New Citroen C1 review
The new Citroen C1 is a step up from its predecessor, with good refinement and a sense of fun
The new Citroen C1 is a step up from its predecessor: whether you’re a fan of its styling comes down to personal taste, but the fabric roof and large touch screen are useful selling points. Refinement is excellent while cruising, plus put your foot down and this PureTech engine is bursting with character. The new C1 isn’t a game-changer, but it should appeal to young and old customers alike.
With the C4 Cactus stealing all the headlines, the arrival of an all-new Citroen C1 city car has largely slipped under the radar. But the C1’s importance shouldn’t be overlooked – more than 760,000 examples of the first-generation have been sold worldwide since 2005, and the market for small cars is climbing almost as fast as SUVs.
Once again co-developed alongside the Toyota Aygo and Peugeot 108, the C1 shares its chassis, large chunks of bodywork and interior with its sister cars, although Citroen has pushed hard to differentiate it as much as possible.
The front-end styling bares nothing in common with the Aygo's bold ‘X’-shaped graphic, or the 108’s swept back lights and tidy front grille. Instead, Citroen’s design department has managed to cram in its signature two-piece headlight arrangement, with vertical LED running lights integrated into the bumper. At the rear there’s 3D-effect taillights and a glass tailgate, while blacked-out A-pillars create the illusion of a wraparound windscreen.
Besides Citroen badges the interior architecture is identical to the Aygo and 108, but that’s no bad thing. Snap-on coloured trim for the centre console and gearlever surround, flashes of exposed paintwork on the doors and an choice of vibrant seat fabrics does just enough to distract from the fact that the quality of materials isn’t quite up to scratch with the rival Skoda Citigo.
What the interior lacks in premium feel it makes up for with technology.
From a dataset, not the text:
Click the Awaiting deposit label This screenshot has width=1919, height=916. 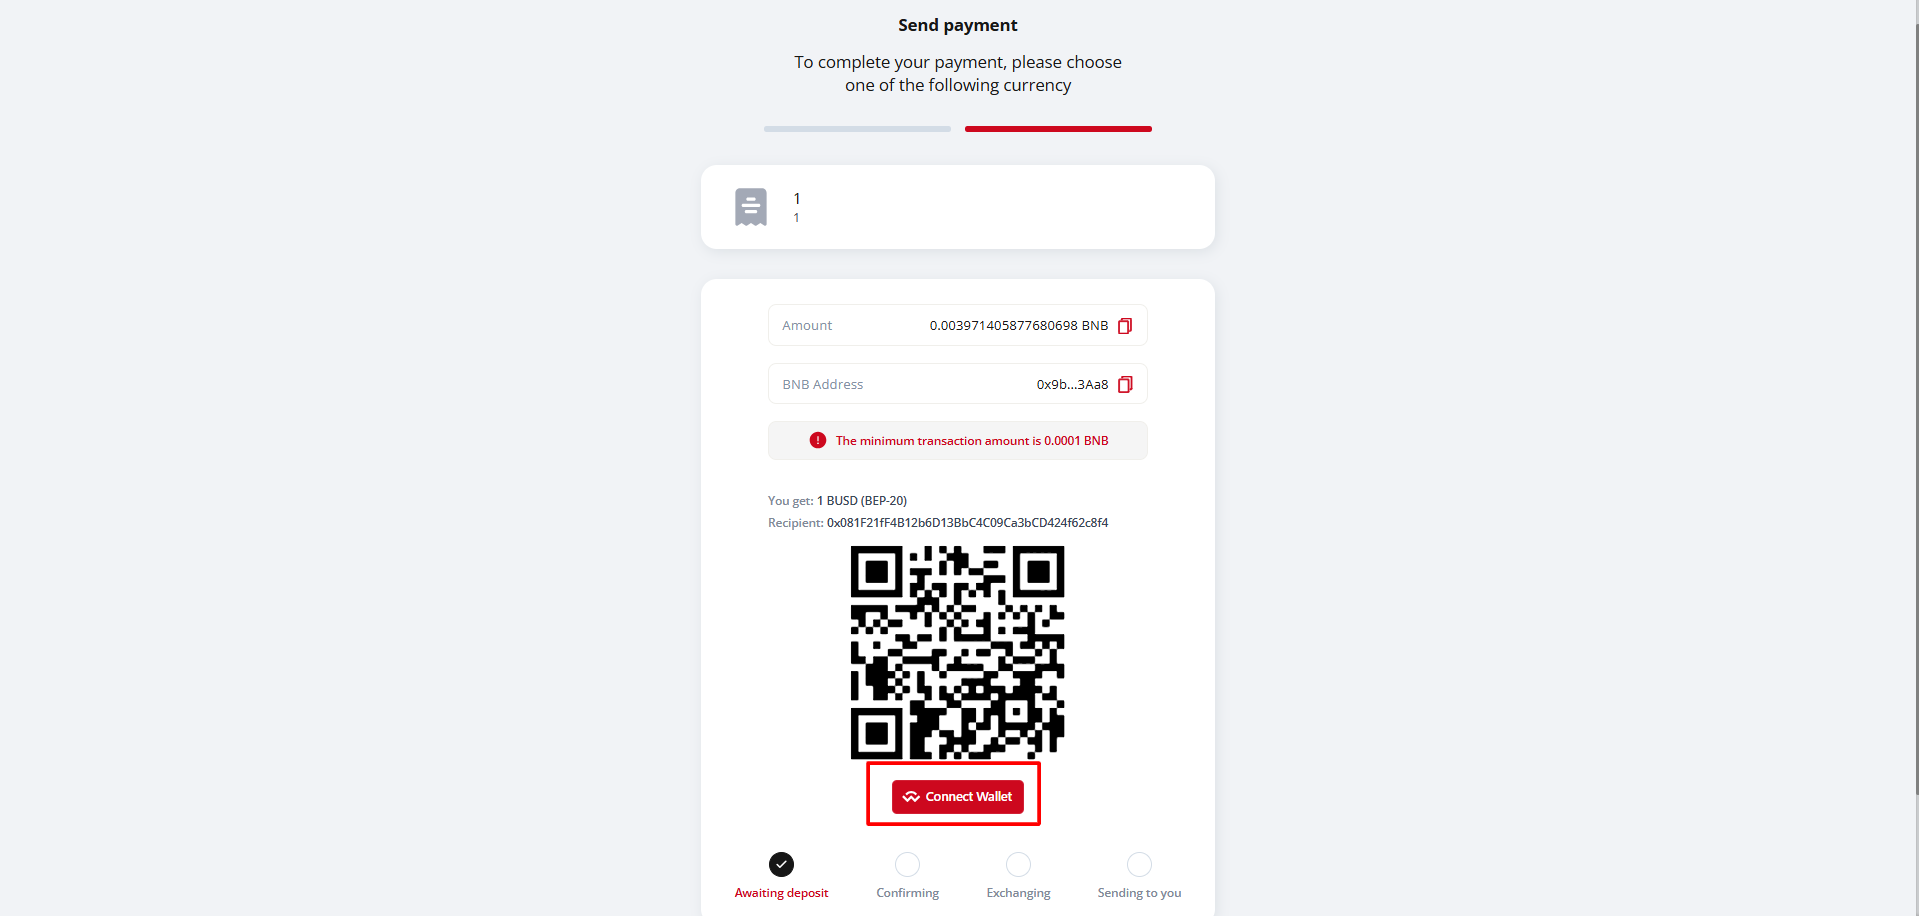pos(781,893)
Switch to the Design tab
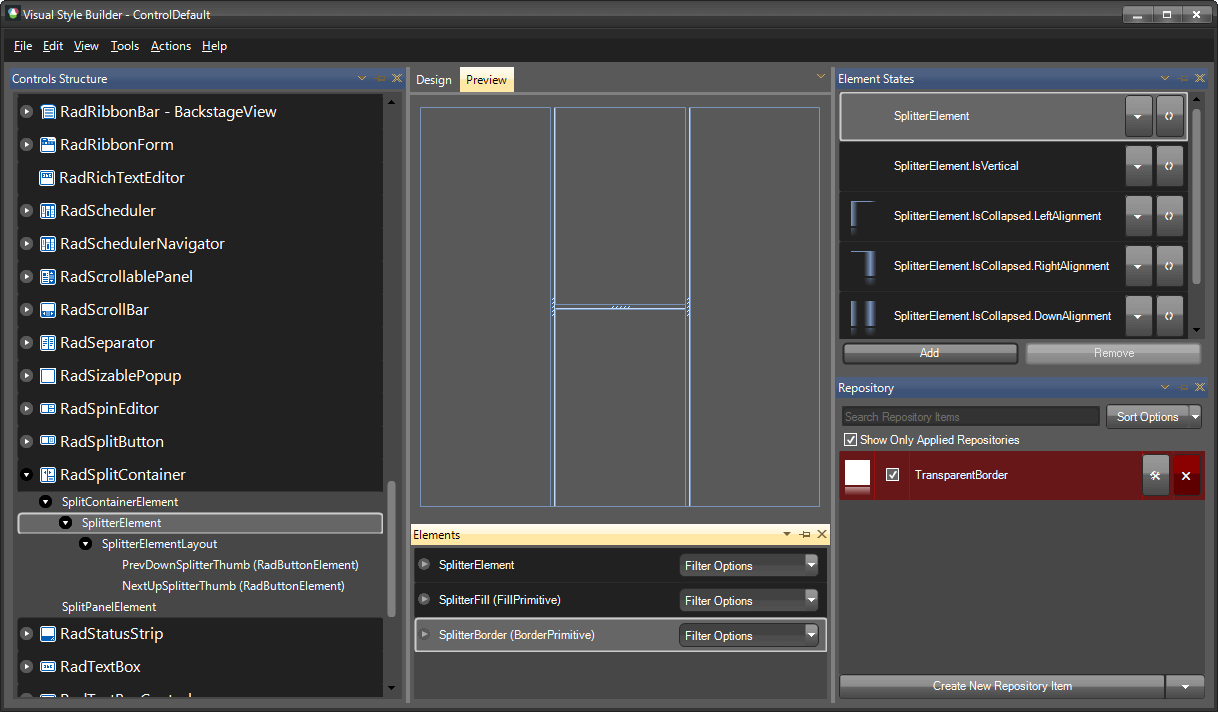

The instrument pod attached to the top of the steering column is pleasingly futuristic, while the seven-inch touch screen (standard on our mid-spec ‘Feel’ test car and above) can be hooked up to an Android smart phone to mirror its screen on the central display and piggyback music and navigation apps.
With the same basic platform and dimensions as its predecessor, it’s still a squeeze in the back and headroom is tight, while the 196-litre boot is designed for slim shopping bags, not large suitcases. However, fold the split rear bench down and there’s a useful 780 litres of space.
Our test car was also an Airscape model, complete with a sardine can-style peel back fabric roof. Wider than the fabric ‘sunroof’ fitted to the Toyota Aygo, it’s good value at £850 more than the metal-top model, and adds an element of fun when the weather’s good.
On the road the C1 feels strangely familiar, with the same bouncy ride and loose body control as its predecessor (not surprising given the carried over underpinnings), but that doesn’t mean it’s not fun. Light but direct steering is well-judged for weaving through traffic, while refinement at all speeds has stepped up significantly with less roar from the wind and tyres and fewer bangs form the suspension.
The new range-topping 1.2-litre three-cylinder PureTec engine (effectively a non-turbocharged version of the 108bhp unit in the C4 Cactus) is a gutsy performer, too. Leave it in a third gear around town and there’s enough torque to pull away smoothly from crawling speeds, keep you foot planted and it revs cleanly to the limiter with a warble from under the bonnet.
There are some unwanted vibrations at idle and the manual gearshift could feel a bit tighter, but in many ways this new powertrain sums up the new C1 perfectly – there are a few rough edges, but overall it’s full of fun.